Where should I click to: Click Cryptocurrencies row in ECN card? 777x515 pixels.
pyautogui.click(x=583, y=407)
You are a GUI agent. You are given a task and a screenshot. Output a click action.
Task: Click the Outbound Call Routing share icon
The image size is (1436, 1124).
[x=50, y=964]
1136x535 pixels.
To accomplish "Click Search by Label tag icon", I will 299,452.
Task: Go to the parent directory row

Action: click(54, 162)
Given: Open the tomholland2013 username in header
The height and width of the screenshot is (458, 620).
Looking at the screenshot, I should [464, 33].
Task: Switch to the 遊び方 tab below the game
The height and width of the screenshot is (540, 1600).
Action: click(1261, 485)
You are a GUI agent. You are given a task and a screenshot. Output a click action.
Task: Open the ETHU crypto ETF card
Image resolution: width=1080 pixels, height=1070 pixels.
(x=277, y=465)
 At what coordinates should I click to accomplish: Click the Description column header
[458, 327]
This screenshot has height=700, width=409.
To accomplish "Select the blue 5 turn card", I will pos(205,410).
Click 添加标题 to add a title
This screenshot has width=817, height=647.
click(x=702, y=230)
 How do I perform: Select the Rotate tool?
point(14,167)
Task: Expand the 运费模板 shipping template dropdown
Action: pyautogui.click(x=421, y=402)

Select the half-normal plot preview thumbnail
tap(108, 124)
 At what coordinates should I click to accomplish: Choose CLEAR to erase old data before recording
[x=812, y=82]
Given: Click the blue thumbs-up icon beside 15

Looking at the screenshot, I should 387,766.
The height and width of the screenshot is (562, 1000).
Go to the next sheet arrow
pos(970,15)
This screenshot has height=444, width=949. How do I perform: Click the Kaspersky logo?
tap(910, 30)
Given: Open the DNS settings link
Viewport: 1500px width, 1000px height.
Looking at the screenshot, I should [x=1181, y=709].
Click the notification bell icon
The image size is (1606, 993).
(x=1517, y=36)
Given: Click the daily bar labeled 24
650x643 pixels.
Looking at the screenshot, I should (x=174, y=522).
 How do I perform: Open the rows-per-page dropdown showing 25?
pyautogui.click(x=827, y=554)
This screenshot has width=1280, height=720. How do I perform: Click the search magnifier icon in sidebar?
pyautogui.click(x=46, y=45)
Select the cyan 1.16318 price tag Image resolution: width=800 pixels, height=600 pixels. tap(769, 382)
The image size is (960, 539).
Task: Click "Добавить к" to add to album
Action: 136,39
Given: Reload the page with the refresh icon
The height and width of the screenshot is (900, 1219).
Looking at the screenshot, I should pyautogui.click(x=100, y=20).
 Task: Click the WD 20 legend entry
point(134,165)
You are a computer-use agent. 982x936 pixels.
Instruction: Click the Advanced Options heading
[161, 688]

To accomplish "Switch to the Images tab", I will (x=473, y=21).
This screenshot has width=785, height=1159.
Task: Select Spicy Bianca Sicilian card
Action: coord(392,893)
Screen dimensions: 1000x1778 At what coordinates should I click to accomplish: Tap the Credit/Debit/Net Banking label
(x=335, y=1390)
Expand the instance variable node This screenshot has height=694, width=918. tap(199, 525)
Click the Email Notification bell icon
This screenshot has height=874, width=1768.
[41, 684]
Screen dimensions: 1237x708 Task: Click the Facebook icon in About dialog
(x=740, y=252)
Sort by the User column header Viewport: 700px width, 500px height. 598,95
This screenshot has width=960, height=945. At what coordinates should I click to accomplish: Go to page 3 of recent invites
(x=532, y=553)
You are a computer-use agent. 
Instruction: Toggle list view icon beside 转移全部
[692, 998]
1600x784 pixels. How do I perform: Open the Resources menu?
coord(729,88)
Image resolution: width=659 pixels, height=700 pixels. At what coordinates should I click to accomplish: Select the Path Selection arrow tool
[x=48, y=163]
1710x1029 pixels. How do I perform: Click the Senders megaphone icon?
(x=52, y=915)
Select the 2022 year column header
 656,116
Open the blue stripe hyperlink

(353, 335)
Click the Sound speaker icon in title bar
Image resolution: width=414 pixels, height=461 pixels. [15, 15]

□ □ □ □ □ □ □

Work to be completed: In the records, find every line that has the string "agent" and copy it.

Solution for this exercise:
You are a GUI agent. You are given a task and a screenshot. Output a click action.
You are a GUI agent. You are given a task and a screenshot. Output a click action.
You are a computer-use agent. 982x936 pixels.
You are a computer-use agent. 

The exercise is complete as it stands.